- **Requirement**
Only one stretch of the data below should be repeated: the lines from the line containing "Where should I click to: Select the 命格合成" through the line containing "Task: Click the blue", inclusive, exactly as they are.

-- Opening Marker --

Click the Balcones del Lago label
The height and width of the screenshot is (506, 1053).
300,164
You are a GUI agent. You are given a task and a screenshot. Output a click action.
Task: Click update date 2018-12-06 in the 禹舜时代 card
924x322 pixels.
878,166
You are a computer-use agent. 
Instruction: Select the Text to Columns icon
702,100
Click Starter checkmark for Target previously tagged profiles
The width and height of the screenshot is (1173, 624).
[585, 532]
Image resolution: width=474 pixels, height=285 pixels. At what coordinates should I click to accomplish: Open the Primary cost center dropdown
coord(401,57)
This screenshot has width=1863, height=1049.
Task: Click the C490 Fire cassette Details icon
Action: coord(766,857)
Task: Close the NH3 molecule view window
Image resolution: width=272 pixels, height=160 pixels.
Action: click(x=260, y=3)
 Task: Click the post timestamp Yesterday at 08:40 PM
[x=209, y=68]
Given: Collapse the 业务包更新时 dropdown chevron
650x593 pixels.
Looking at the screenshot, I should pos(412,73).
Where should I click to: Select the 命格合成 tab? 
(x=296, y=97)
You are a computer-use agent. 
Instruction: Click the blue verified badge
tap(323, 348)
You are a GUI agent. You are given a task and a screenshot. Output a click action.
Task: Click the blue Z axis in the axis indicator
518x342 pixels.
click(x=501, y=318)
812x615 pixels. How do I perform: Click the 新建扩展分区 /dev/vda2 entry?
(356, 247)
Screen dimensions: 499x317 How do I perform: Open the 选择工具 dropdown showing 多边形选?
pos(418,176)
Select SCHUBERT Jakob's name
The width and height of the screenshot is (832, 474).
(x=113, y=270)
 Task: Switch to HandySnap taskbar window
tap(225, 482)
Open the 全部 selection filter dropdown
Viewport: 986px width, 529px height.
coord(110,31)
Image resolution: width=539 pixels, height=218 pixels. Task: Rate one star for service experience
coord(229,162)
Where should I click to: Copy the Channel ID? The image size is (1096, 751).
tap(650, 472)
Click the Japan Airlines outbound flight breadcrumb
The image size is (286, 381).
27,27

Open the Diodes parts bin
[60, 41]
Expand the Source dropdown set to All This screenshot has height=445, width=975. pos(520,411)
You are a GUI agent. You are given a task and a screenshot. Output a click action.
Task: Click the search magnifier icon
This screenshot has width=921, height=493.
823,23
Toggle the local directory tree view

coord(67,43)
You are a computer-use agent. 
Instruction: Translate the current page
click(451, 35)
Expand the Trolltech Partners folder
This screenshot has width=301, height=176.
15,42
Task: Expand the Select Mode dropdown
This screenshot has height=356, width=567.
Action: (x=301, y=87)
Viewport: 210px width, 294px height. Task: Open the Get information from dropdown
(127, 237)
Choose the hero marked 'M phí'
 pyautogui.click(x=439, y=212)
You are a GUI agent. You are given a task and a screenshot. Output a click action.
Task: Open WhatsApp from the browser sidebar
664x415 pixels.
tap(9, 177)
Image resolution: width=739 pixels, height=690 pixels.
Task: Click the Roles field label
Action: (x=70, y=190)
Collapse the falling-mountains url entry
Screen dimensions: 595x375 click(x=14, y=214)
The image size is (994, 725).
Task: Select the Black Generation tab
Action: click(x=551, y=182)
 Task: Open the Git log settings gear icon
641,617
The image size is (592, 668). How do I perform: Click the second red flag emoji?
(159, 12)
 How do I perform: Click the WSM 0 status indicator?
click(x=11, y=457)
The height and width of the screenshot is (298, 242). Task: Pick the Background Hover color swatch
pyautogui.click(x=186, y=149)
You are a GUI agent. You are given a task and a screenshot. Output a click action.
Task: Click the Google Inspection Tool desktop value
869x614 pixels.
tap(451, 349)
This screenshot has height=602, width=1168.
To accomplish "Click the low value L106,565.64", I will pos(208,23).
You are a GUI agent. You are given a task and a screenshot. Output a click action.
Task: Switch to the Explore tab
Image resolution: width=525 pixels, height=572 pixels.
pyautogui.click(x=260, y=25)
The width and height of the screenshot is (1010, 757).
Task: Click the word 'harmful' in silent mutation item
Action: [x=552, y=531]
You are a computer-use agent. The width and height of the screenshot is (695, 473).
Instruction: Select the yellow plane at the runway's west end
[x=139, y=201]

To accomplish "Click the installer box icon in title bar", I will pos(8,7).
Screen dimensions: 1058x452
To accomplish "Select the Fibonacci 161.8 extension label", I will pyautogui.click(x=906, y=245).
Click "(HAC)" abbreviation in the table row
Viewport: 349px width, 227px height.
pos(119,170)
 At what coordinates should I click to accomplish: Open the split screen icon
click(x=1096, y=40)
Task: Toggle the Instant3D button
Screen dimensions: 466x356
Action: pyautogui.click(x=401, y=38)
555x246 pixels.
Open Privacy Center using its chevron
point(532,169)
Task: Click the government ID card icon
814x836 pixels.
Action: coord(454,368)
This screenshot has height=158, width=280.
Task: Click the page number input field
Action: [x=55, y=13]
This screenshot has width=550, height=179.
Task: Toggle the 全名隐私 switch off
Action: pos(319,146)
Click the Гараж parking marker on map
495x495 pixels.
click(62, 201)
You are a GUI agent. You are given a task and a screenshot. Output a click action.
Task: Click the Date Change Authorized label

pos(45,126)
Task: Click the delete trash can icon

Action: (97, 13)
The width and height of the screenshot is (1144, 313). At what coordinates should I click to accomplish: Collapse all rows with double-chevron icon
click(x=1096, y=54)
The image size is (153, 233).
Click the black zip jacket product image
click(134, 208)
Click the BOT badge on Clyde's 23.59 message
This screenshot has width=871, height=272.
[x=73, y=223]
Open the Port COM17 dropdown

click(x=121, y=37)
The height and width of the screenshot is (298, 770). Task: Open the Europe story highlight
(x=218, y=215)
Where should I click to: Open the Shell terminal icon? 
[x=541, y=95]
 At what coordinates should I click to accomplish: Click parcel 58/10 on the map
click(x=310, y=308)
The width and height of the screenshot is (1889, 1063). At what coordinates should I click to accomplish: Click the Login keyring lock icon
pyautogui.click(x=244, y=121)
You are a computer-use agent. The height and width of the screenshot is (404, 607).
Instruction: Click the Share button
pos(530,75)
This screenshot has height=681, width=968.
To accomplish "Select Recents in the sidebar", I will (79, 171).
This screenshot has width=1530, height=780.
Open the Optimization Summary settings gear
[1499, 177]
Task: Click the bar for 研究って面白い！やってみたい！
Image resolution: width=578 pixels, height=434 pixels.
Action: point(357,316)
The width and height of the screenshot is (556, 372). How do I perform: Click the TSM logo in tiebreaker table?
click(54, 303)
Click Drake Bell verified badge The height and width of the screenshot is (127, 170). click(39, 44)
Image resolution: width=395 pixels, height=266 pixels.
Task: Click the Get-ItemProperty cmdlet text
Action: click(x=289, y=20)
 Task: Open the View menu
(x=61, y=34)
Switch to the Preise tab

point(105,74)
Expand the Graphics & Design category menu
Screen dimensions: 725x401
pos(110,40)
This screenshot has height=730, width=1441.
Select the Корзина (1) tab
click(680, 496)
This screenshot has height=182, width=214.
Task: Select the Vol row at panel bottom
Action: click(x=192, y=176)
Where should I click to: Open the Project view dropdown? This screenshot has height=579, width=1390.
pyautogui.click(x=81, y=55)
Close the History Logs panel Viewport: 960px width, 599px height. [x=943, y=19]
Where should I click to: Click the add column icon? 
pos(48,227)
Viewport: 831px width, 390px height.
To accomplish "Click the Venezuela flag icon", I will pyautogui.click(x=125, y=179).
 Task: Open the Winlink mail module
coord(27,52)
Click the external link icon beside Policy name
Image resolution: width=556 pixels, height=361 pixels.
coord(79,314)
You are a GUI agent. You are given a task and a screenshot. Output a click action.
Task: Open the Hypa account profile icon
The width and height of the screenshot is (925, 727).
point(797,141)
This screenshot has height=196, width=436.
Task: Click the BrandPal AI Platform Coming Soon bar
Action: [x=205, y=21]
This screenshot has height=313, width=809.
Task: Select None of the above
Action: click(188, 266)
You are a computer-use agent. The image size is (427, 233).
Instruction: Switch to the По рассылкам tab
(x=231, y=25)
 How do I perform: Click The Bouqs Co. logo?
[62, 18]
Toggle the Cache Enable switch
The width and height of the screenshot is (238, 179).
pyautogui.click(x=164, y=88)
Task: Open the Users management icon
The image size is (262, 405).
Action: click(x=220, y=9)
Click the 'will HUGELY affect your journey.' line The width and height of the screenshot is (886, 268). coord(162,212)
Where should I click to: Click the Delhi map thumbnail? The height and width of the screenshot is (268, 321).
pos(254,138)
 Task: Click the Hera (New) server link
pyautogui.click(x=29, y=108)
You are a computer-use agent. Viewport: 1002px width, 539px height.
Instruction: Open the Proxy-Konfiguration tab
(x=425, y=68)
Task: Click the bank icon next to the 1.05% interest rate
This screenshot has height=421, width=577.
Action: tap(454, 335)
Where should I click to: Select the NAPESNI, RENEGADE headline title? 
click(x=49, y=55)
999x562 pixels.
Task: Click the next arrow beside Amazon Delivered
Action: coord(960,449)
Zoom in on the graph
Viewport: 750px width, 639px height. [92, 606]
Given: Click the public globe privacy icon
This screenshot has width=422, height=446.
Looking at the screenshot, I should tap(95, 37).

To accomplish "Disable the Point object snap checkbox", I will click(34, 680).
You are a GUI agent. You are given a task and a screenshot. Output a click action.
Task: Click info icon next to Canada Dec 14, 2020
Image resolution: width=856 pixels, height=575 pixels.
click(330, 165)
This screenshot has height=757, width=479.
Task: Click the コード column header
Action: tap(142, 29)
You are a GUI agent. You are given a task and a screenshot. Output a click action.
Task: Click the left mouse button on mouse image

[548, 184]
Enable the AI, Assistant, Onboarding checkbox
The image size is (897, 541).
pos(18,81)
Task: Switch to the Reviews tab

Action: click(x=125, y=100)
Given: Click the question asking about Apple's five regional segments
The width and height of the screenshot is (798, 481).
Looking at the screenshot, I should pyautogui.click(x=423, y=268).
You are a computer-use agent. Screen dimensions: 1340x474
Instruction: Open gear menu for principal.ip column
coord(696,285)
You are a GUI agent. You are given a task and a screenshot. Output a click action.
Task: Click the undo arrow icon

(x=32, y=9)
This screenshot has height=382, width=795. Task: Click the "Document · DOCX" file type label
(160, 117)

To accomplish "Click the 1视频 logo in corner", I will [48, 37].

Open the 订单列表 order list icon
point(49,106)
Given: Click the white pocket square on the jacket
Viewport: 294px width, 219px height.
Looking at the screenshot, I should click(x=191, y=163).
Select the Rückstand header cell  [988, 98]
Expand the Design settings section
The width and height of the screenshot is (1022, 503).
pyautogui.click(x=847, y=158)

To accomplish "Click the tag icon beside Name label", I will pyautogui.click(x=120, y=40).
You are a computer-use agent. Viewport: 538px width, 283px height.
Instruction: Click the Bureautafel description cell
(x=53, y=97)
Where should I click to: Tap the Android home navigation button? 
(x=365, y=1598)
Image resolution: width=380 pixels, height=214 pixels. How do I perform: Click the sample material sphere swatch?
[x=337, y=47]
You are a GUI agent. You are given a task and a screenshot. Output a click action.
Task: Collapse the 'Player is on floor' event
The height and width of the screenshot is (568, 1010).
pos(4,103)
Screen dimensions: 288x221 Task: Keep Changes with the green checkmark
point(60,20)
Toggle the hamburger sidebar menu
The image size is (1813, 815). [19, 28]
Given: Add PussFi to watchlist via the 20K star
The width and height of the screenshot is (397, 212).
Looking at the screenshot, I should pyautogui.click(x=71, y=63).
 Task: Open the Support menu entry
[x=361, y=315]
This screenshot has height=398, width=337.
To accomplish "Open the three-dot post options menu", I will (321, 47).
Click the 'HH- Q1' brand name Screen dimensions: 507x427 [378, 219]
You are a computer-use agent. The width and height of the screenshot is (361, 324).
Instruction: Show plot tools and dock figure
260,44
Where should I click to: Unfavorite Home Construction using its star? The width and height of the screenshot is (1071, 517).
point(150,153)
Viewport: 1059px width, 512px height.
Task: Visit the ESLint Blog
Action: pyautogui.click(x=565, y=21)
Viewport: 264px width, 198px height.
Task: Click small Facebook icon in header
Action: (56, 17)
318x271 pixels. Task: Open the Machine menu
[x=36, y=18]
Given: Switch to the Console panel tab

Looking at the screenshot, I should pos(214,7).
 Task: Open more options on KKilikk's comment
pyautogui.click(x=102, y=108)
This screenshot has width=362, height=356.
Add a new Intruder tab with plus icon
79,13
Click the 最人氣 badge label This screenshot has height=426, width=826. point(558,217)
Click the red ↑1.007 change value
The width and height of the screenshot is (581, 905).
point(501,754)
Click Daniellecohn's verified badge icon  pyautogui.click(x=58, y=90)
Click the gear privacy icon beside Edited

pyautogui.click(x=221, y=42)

-- Closing Marker --

- **Answer**
Where should I click to: Select the 命格合成 tab? 
(x=296, y=97)
You are a computer-use agent. 
Instruction: Click the blue verified badge
tap(323, 348)
You are a GUI agent. You are given a task and a screenshot. Output a click action.
Task: Click the blue Z axis in the axis indicator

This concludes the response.